====== Source text ======

For five of the championship’s six years, an LA-based Tetris savant named Jonas Neubauer has claimed the crown. Watching him play is an adrenaline-filled spectator sport in and of itself and not for the fainthearted. He is, says Purcell, a Tetris artist, painting impressionist masterpieces while his competitors stack blocks like so many engineers. He builds messy walls, leaves ragged gaps, and creates seemingly unworkable patterns, only to knock them all down with the ease of a master and just a hint of a smile on his face. That style would lead to certain death for lesser players.

“It’s so brutal—for Jonas to win five out of six times, it’s absolutely insane that he hasn’t messed up,” says Cornelius. “The level at which he controls the game is unfathomable.”

To try to compete, Purcell recorded videos of his practice games. Students in his high school history class followed his trajectory closely—they made a ringtone of his anguished scream when he missed a maximum score by one error—and baked him a cake when he finally scored the max 999,999 points in January 2014.

“I was a voracious consumer of anything Tetris from the time that I saw the film,” he says. “I was watching videos of anyone I could, I had flash cards, I had all kinds of study strategies that helped me.”

His dedication also brought on what’s known as the Tetris effect: when the game’s seven shapes make their insidious, insistent way into your life. “I would see cars coming at me and I would envision them as pieces,” he says. He still has trouble looking at the corner of a shelf or a table without mentally fitting a piece around it.

But he’s willing to risk student mockery, the Tetris effect, and more if it will help him unseat the champion. Two years ago, Neubauer knocked Purcell out of the semifinals, and he left in third place, the closest he’s come to the crown. This year, he’ll also go up against a Japanese Tetris grand master and the European champion, who hails from Finland. And it will all be decided before hundreds of fans at the convention center.

“Every tournament I’ve played in, he’s beaten me,” says Purcell, who recently quit his Beaverton teaching job to move to Eugene. “I want to win.”

“In front of 400 people gasping and clapping, you’re playing this game where if you push a button wrong for a millisecond, it’s over,” says Cornelius. “These guys deserve to be famous.”

====== Information supplied ======

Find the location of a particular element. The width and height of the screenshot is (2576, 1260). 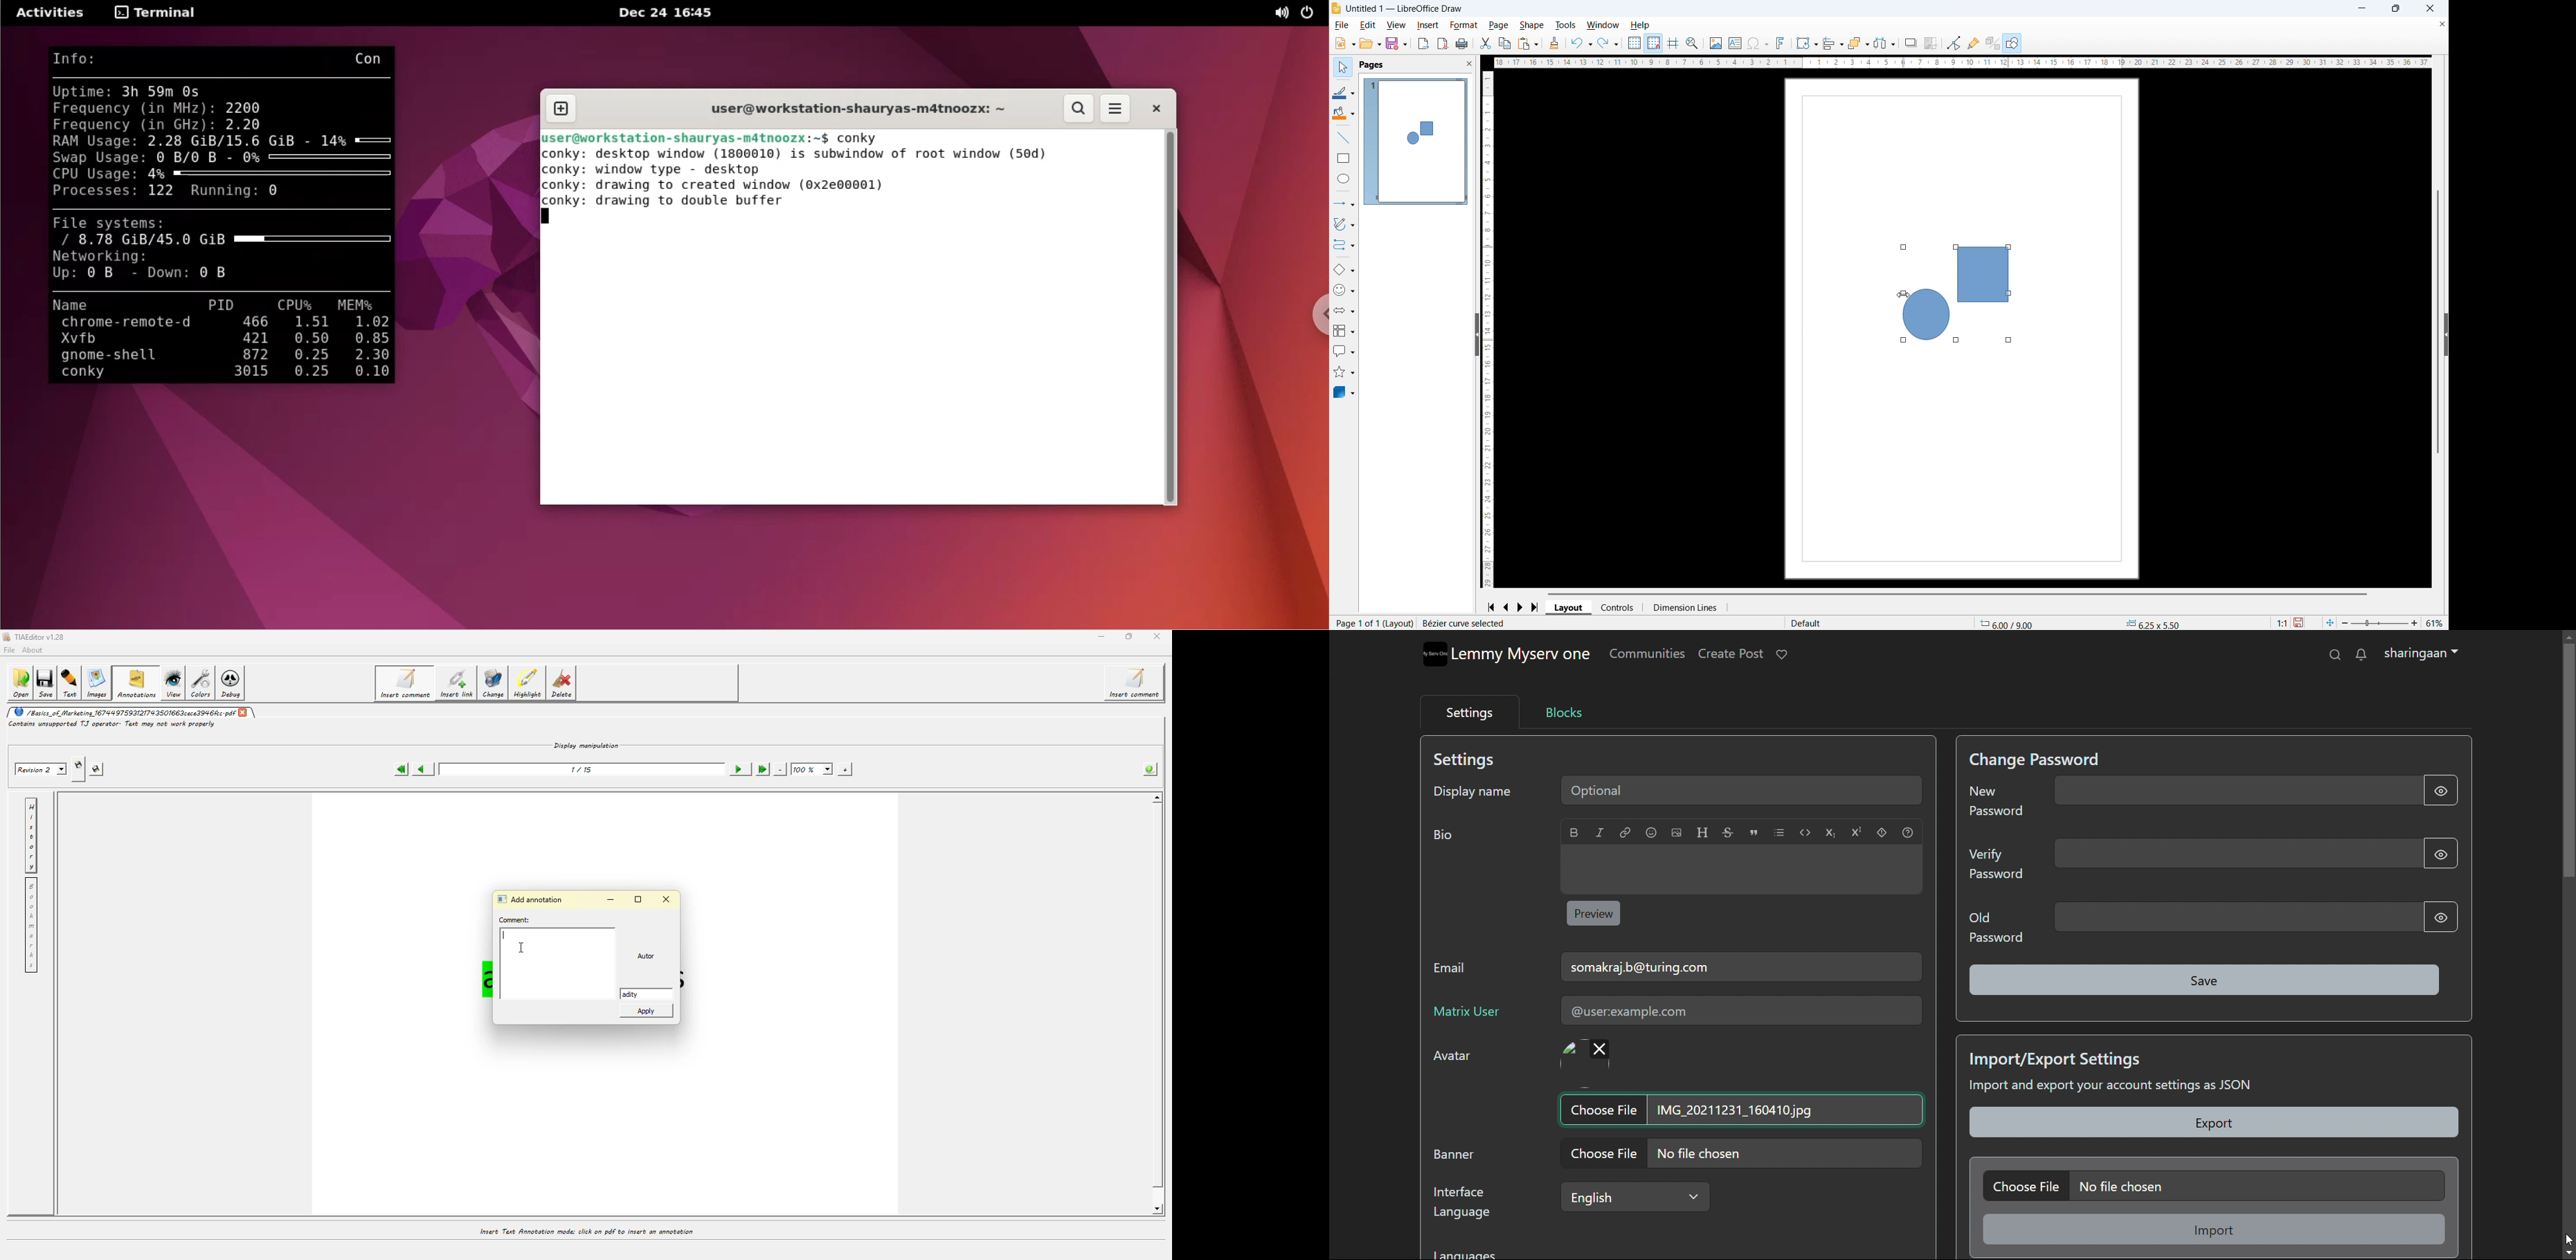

======

● **Things to do**:
**a.** Extract everything in the Tetris article from "His dedication also" down to "piece around it.".
**b.** According to the Tetris article, what score did Purcell reach in January 2014?
You can set the material aside.

● **Answers**:
**a.**
His dedication also brought on what’s known as the Tetris effect: when the game’s seven shapes make their insidious, insistent way into your life. “I would see cars coming at me and I would envision them as pieces,” he says. He still has trouble looking at the corner of a shelf or a table without mentally fitting a piece around it.

**b.** He scored the maximum of 999,999 points.